The part geertvangeest/single-cell-rstudio:latest is the image we are going to load into the container. The image contains all the information about software and dependencies needed for this course. When you run this command for the first time it will download the image. Once it’s on your computer, it will start immediately.

To simply run the environment, you can use renku. You can find the repository (including the image) here: https://renkulab.io/projects/geert.vangeest/single-cell-training/.

Create a project

Now that you have access to an environment with the required installations, we will set up a project in a new directory. On the top right choose the button Project (None) and select New Project…

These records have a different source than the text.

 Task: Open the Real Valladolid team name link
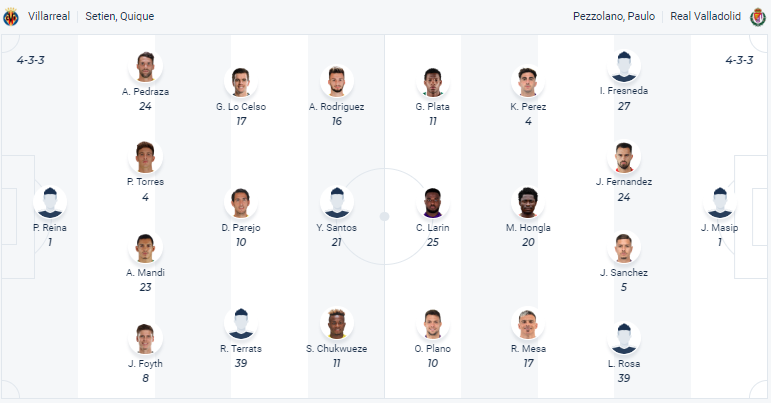(705, 17)
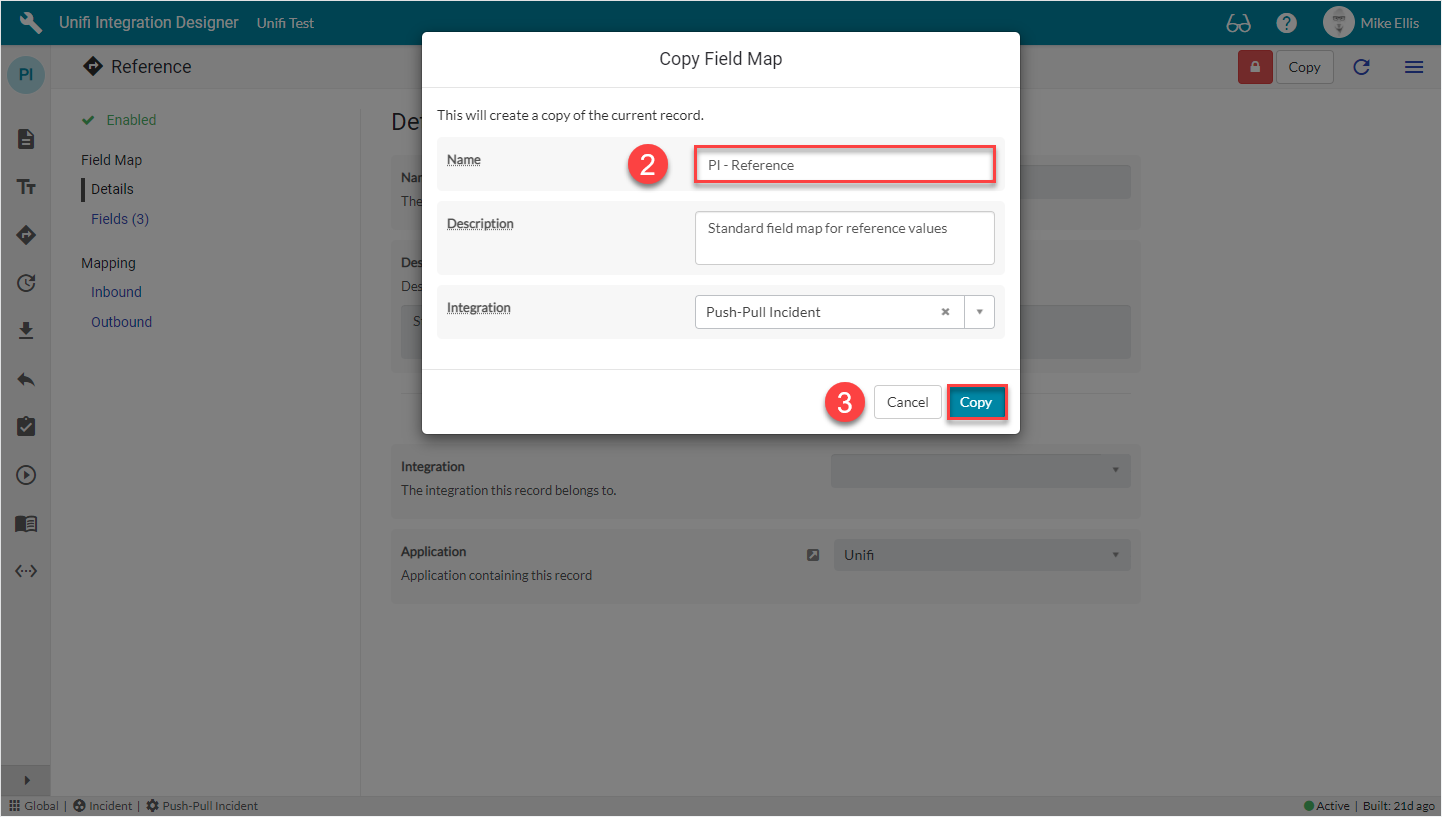Click the Name input field in dialog
The height and width of the screenshot is (817, 1442).
(844, 165)
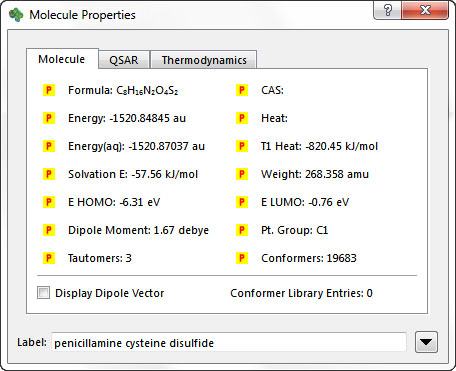Screen dimensions: 456x371
Task: Click the P icon beside Solvation E
Action: [x=49, y=174]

Continue by choosing New Directory

As project type select New Project

Finally, type in the project name. This should be single_cell_course. Finish by clicking Create Project.

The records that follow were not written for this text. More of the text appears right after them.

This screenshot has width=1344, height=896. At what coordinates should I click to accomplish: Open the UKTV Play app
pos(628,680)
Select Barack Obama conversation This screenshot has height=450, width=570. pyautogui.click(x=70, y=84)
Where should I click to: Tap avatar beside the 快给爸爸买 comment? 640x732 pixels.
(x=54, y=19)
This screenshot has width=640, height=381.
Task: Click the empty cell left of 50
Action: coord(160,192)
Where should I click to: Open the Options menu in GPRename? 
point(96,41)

Now that we have setup a project and a project directory (it is in /home/rstudio/single_cell_course), we can download the data that is required for this course. We will use the built-in terminal of Rstudio. To do this, select the Terminal tab:

Downloading the course data

To download and extract the dataset, copy-paste these commands inside the terminal tab:

wget https://single-cell-transcriptomics.s3.eu-central-1.amazonaws.com/course_data.tar.gz
tar -xvf course_data.tar.gz
rm course_data.tar.gz
If on Windows

If you’re using Windows, you can directly open the link in your browser, and downloading will start automatically. Unpack the tar.gz file in the directory where you want to work in during the course.

Have a look at the data directory you have downloaded. It should contain the following:

course_data
├── count_matrices
│   ├── ETV6-RUNX1_1
│   │   └── outs
│   │       └── filtered_feature_bc_matrix
│   │           ├── barcodes.tsv.gz
│   │           ├── features.tsv.gz
│   │           └── matrix.mtx.gz
│   ├── ETV6-RUNX1_2
│   │   └── outs
│   │       └── filtered_feature_bc_matrix
│   │           ├── barcodes.tsv.gz
│   │           ├── features.tsv.gz
│   │           └── matrix.mtx.gz
│   ├── ETV6-RUNX1_3
│   │   └── outs
│   │       └── filtered_feature_bc_matrix
│   │           ├── barcodes.tsv.gz
│   │           ├── features.tsv.gz
│   │           └── matrix.mtx.gz
│   ├── PBMMC_1
│   │   └── outs
│   │       └── filtered_feature_bc_matrix
│   │           ├── barcodes.tsv.gz
│   │           ├── features.tsv.gz
│   │           └── matrix.mtx.gz
│   ├── PBMMC_2
│   │   └── outs
│   │       └── filtered_feature_bc_matrix
│   │           ├── barcodes.tsv.gz
│   │           ├── features.tsv.gz
│   │           └── matrix.mtx.gz
│   └── PBMMC_3
│       └── outs
│           └── filtered_feature_bc_matrix
│               ├── barcodes.tsv.gz
│               ├── features.tsv.gz
│               └── matrix.mtx.gz
└── reads
    ├── ETV6-RUNX1_1_S1_L001_I1_001.fastq.gz
    ├── ETV6-RUNX1_1_S1_L001_R1_001.fastq.gz
    └── ETV6-RUNX1_1_S1_L001_R2_001.fastq.gz

20 directories, 21 files

This data comes from:

Caron M, St-Onge P, Sontag T, Wang YC, Richer C, Ragoussis I, et al. Single-cell analysis of childhood leukemia reveals a link between developmental states and ribosomal protein expression as a source of intra-individual heterogeneity. Scientific Reports. 2020;10:1–12. Available from: http://dx.doi.org/10.1038/s41598-020-64929-x

We will use the reads to showcase the use of cellranger count. The directory contains only reads from chromosome 21 and 22 of one sample (ETV6-RUNX1_1). The count matrices are output of cellranger count, and we will use those for the other exercises in R.